2. In the Hostname or IP address box, enter the Selected IP Address from step 5 of Start the Wi-Fi router Python script. Leave the Protocol and Remote Port options to their default settings.
Select Next.
On the Module Environment page, confirm or set the following:
1. BSS ID - The MAC address of the Access Point.
2. Default SSID Value - The name of the access point you are replacing.
3. Destination Address - This is the MAC address of the target wireless device. You can double-click the Value box to open the MAC Address Finder dialog (a useful tool for locating a device's MAC address).
4. Radio channel to send the data - This is channel of the previous access point, and where the radio waves will be sent.
5. Remote Hostname - The IP address of the Kali Linux virtual machine.
6. Remote Port - The default port number selected on the Basic Configuration page.
7. Remote Protocol Type - The default protocol type selected on the Basic Configuration page.
8. Source Address - The MAC address of the access point. This test will spoof the access point's MAC address to inject packets into the communication between the access point and the target wireless device. You can double-click the Value box to open the MAC Address Finder dialog (a useful tool for locating a device's MAC address).
9. Timeout value - Leave to default value.
  
  NOTE: Use this example configuration to set up the IEEE802.11 (AP) or IEEE802.11 (AP - Simple) module. To create a project for the IEEE802.11 (Subscriber) or IEEE802.11 (Subscriber - Simple) module, switch the values for the Destination Address and Source Address (BSS ID remains the same).
Select Next.
On the Extra Configuration page, to monitor fuzzing, enter the IP address of the wireless target device in the Monitored IP address box.

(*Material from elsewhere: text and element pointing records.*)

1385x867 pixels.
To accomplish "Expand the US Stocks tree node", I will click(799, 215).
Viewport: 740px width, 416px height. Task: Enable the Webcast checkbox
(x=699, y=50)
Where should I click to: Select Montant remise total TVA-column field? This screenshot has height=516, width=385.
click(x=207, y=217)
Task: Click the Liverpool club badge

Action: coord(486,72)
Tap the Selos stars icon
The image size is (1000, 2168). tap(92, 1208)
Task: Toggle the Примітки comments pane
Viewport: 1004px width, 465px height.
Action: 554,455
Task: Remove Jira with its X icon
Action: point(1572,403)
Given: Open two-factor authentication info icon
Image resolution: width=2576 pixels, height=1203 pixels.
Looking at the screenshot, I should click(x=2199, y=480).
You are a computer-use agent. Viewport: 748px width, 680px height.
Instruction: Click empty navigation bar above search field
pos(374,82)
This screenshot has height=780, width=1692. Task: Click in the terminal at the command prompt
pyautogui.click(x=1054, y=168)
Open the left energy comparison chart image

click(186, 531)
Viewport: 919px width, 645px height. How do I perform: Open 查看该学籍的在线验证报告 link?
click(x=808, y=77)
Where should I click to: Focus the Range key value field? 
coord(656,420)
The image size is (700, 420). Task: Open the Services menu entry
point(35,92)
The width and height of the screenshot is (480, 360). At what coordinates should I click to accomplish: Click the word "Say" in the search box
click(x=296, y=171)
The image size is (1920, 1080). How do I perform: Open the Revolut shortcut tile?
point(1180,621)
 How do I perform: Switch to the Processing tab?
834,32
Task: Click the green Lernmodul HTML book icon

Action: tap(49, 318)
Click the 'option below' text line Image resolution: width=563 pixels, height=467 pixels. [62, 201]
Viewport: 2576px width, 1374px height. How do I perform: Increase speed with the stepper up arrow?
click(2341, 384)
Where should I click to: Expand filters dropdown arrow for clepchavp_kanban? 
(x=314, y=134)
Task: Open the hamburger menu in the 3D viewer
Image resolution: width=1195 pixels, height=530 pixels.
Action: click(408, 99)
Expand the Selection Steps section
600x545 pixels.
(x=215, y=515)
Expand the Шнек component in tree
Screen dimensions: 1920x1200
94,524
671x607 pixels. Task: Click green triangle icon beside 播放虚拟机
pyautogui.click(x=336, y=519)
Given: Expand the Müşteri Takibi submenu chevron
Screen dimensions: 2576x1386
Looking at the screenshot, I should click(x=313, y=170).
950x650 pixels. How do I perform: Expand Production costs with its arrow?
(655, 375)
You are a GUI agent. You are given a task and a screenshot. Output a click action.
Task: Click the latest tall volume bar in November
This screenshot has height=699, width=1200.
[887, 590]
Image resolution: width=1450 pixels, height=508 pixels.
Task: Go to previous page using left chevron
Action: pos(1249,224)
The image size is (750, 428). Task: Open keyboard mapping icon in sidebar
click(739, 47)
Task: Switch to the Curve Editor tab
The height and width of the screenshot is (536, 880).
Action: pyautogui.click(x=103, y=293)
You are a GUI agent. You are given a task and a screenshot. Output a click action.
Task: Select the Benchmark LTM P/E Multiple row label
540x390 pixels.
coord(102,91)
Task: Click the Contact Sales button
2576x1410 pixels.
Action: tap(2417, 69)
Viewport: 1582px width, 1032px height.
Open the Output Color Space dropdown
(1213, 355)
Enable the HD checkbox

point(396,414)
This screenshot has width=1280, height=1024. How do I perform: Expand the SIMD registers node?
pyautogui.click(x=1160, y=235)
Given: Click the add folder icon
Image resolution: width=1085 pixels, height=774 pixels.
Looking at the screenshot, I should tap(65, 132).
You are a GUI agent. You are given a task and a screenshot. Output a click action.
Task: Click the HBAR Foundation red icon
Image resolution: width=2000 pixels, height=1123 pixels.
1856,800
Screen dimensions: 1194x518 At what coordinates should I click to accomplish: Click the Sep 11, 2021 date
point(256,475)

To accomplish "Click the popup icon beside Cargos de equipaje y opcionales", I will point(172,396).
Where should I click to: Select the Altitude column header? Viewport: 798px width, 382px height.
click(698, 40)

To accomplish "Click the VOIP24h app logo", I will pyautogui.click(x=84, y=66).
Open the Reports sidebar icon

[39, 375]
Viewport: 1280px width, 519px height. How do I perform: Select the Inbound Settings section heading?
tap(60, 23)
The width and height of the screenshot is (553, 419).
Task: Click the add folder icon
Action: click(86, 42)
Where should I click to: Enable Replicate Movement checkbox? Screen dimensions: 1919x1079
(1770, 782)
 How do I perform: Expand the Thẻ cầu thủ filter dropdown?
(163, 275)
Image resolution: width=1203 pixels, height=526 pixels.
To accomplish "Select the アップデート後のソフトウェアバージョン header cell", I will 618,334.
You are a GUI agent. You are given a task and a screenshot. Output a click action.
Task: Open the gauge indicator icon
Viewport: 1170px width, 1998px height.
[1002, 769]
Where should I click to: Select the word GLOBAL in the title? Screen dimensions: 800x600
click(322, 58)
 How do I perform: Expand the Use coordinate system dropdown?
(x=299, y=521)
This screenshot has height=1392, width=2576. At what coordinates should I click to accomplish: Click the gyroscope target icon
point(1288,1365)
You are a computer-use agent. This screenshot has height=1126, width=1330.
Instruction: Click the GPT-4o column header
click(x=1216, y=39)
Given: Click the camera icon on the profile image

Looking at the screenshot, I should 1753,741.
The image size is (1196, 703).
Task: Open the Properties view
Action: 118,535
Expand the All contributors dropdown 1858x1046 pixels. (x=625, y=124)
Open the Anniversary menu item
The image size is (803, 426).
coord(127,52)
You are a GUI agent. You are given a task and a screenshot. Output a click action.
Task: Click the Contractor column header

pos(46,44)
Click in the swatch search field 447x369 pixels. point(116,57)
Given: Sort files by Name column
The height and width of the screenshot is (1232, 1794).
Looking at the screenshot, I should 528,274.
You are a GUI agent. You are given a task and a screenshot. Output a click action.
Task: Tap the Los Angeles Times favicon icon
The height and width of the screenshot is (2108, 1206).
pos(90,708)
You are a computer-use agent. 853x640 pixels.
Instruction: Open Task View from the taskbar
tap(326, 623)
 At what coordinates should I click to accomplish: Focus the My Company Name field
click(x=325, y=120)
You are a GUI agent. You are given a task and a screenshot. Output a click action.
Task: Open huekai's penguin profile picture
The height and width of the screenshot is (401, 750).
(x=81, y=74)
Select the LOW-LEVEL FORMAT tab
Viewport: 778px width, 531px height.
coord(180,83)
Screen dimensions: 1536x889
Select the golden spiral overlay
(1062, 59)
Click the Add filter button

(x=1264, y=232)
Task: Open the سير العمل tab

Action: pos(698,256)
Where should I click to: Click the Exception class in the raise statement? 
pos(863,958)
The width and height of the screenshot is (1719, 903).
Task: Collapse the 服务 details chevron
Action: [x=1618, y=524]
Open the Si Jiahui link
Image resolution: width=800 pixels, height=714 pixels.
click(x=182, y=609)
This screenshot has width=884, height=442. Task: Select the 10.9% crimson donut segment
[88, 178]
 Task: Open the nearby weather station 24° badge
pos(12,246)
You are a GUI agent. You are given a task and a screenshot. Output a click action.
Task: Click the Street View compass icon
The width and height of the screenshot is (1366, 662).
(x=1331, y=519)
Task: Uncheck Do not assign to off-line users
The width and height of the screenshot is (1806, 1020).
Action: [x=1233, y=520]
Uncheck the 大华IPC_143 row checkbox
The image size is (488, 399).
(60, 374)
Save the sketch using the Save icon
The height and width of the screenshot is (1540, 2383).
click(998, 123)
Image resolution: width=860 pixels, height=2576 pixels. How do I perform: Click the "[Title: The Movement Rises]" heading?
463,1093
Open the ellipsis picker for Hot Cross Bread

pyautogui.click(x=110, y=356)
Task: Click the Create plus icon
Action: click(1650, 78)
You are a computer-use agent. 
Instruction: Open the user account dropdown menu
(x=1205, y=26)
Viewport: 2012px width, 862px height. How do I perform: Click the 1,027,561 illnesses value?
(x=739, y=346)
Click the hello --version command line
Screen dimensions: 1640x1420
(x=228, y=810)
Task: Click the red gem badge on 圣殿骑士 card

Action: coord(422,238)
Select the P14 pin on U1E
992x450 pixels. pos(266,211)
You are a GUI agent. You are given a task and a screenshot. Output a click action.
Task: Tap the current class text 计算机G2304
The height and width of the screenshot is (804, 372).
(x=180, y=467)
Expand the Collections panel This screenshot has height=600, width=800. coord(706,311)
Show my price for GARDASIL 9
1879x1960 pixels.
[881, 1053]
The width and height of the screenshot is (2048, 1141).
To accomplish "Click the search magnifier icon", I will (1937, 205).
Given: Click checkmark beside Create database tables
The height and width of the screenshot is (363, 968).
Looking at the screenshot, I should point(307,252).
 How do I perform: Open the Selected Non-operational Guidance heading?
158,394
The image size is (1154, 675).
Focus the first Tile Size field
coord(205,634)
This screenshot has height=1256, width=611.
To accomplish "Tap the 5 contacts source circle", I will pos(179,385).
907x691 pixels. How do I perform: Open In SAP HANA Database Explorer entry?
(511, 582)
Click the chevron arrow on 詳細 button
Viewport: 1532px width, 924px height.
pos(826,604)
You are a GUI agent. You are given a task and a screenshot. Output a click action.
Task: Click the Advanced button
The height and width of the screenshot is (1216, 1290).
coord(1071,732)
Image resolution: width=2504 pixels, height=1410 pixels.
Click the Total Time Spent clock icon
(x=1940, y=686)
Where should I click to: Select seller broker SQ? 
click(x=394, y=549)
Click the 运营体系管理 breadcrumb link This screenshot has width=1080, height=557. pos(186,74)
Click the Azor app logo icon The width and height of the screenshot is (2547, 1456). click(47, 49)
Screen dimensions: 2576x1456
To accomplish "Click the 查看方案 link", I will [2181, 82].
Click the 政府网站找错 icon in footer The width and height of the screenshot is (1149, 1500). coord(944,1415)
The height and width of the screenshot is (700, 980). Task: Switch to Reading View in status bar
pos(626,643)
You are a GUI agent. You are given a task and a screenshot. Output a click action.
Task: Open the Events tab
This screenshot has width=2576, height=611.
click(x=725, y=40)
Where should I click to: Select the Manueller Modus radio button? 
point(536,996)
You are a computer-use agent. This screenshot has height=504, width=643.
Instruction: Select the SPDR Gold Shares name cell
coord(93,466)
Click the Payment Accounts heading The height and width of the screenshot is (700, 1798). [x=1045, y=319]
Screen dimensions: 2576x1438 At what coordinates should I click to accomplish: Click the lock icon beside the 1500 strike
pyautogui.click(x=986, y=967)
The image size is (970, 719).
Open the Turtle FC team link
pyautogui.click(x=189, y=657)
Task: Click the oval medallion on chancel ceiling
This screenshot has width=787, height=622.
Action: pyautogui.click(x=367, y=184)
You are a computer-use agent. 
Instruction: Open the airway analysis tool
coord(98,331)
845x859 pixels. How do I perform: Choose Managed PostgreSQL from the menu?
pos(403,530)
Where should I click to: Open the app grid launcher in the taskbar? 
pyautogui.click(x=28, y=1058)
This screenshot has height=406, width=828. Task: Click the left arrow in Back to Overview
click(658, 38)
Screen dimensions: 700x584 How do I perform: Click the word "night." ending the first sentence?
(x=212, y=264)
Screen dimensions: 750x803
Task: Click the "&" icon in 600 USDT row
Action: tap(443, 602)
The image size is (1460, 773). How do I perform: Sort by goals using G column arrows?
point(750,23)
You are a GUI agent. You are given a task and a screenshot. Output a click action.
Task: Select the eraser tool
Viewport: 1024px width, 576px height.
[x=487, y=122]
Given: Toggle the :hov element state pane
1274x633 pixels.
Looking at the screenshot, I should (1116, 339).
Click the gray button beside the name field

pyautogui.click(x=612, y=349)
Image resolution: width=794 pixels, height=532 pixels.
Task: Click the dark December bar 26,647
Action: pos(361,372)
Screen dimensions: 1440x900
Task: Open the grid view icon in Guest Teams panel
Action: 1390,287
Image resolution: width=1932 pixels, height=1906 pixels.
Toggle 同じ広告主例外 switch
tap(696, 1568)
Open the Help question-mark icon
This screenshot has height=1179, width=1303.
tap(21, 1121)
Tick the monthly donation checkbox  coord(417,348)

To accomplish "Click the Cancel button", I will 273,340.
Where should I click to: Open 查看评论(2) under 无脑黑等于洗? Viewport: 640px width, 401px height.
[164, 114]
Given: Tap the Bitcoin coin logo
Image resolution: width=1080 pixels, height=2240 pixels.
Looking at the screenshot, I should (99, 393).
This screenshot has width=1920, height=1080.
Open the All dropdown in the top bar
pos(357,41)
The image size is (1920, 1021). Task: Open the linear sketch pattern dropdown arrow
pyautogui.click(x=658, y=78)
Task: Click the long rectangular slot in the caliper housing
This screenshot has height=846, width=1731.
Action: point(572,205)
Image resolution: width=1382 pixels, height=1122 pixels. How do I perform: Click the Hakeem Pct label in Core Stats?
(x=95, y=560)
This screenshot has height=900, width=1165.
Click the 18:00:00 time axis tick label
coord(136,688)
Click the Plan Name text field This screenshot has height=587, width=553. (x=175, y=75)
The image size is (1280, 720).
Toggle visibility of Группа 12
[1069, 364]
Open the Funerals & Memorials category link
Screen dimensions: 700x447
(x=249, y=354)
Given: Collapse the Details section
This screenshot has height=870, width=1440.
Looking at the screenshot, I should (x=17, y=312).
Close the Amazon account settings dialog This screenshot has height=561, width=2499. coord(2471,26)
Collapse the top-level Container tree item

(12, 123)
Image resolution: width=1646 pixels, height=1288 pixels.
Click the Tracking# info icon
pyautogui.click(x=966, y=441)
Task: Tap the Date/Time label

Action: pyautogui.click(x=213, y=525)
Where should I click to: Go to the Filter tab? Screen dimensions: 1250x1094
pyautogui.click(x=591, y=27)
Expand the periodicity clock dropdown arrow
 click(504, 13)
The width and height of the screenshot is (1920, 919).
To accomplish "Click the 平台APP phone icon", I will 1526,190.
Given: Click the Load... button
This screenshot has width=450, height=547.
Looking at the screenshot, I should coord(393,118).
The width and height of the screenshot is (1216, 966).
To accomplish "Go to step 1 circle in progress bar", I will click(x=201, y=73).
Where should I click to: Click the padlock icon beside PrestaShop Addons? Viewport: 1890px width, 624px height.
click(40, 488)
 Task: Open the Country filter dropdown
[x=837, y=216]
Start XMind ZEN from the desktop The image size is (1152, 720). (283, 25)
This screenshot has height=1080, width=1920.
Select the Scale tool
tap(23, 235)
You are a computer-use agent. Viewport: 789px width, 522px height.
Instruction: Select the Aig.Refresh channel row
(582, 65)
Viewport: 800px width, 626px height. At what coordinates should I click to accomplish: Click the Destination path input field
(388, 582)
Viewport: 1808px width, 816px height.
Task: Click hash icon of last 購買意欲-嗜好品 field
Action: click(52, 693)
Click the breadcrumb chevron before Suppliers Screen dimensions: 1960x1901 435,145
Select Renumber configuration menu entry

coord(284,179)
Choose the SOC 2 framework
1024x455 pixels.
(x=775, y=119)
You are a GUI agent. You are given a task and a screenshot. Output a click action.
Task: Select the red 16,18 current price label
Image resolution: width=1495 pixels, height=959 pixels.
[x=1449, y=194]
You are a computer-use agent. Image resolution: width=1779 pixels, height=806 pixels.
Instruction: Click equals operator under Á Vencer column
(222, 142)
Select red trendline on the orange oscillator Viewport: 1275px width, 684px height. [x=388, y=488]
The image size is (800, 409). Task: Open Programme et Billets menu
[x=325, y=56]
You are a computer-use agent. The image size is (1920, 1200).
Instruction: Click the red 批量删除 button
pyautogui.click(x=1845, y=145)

NOTE: If you can run software on the target wireless device, the Windows monitor or GDB monitor are ideal methods to monitor for failure. However, the most compatible method is to ping the target wireless device. If Internet Control Message Protocol (ICMP) pinging over Wi-Fi is unsuccessful, this indicates the client's Wi-Fi stack stopped working, which shows a potential weakness.

Verify monitoring works by pinging the target wireless device from the beSTORM computer using the ping command in the Windows Command Prompt. For example:

ping 192.168.0.0

If you receive a response, the monitoring will work with ICMP.
Select Next.
On the Complete beSTORM wizard page, clear the Auto-start beSTORM scan now checkbox.
Select Finish.
Stop the access point that the target wireless device connects to.

NOTE: Skip this step if you are using the IEEE802.11 (Subscriber) or IEEE802.11 (Subscriber - Simple) module.
On the beSTORM Monitor window, select Start to begin fuzzing. If there are no issues, fuzzing will begin immediately.
You can also view fuzzing results on your Kali Linux virtual machine.